After we analyzed recent_info, Postgres garnered a vast smorgasbord of pertinent statistics. Not only does it have an approximate row count, it also knows how many data pages the table occupies. This lets Postgres calculate expense related to hardware interaction; how much work is involved with fetching and processing these rows.

What Postgres gains from the contents of pg_stats is altogether different. When Postgres analyzes a table, it performs a heuristic statistical sampling of its physical contents. This includes such facts such as most frequent values for all columns, average size of column data, the amount of distinct values in per column, and so on.
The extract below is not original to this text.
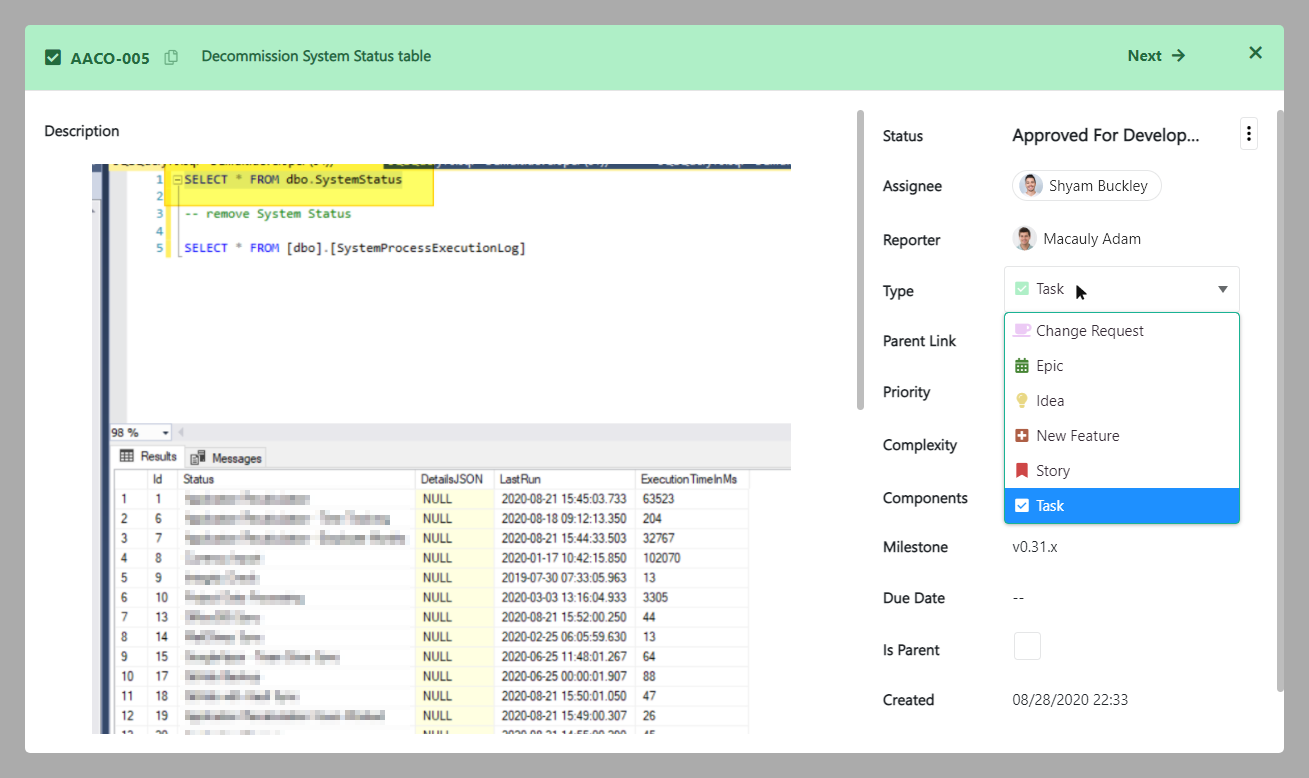Image resolution: width=1309 pixels, height=778 pixels.
Task: Click the description panel vertical scrollbar
Action: tap(860, 260)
As we can see, Postgres did a great job of scanning the table contents, as it identified the exact variance for our location and reading data.

Negative values in n_distinct denote a ratio between the amount of distinct values for that column and the total row count for the table. From that, we can derive that there’s basically one unique id or reading_date per row. Neat! For us mundane humans, this shows us the best columns to index. For Postgres, it will consider value histograms and multiply frequencies together and produce much more accurate row estimates. Better estimates almost always result in improved query execution times.

Without table analysis, Postgres is effectively operating blindly. Adding an ANALYZE statement after initializing every temporary or unlogged table is a critical element to script performance. Yet it’s also a step that’s often omitted. Inexperienced users aren’t aware of Postgres internals, and may not even know the ANALYZE command exists.

There is, of course, a way to cheat and prevent our users from having to become Postgres experts. Postgres added event triggers in version 9.3. These triggers can activate any time DDL is detected, and that means we can detect new tables right when they’re created.

Watch this:

CREATE OR REPLACE FUNCTION analyze_new_table()
RETURNS event_trigger AS
$$
DECLARE
  tab_name TEXT;
BEGIN
  IF tg_tag IN ('CREATE TABLE AS', 'SELECT INTO') THEN
    FOR tab_name IN
      SELECT objid::REGCLASS::TEXT
        FROM pg_event_trigger_ddl_commands()
    LOOP
      EXECUTE 'ANALYZE ' || tab_name;
    END LOOP;
  END IF;
END;
$$ LANGUAGE plpgsql;

CREATE EVENT TRIGGER t_analyze_new
    ON ddl_command_end 
       EXECUTE PROCEDURE analyze_new_table();

Now any time a table is created with CREATE TABLE AS or SELECT INTO, Postgres will instantly analyze the contents. Depending on the size of the table and the granularity of the default settings, this may be a relatively demanding operation. However, considering how greatly statistics determine performance, such a trigger may actually be a requirement in some settings.

The alternative is allowing illiteracy of Postgres internals or accidentally forgetting the ANALYZE clause. The consequences of which could spell the difference between a report script executing in a matter of minutes, or over the course of several grueling hours.

I know which scenario I’d prefer!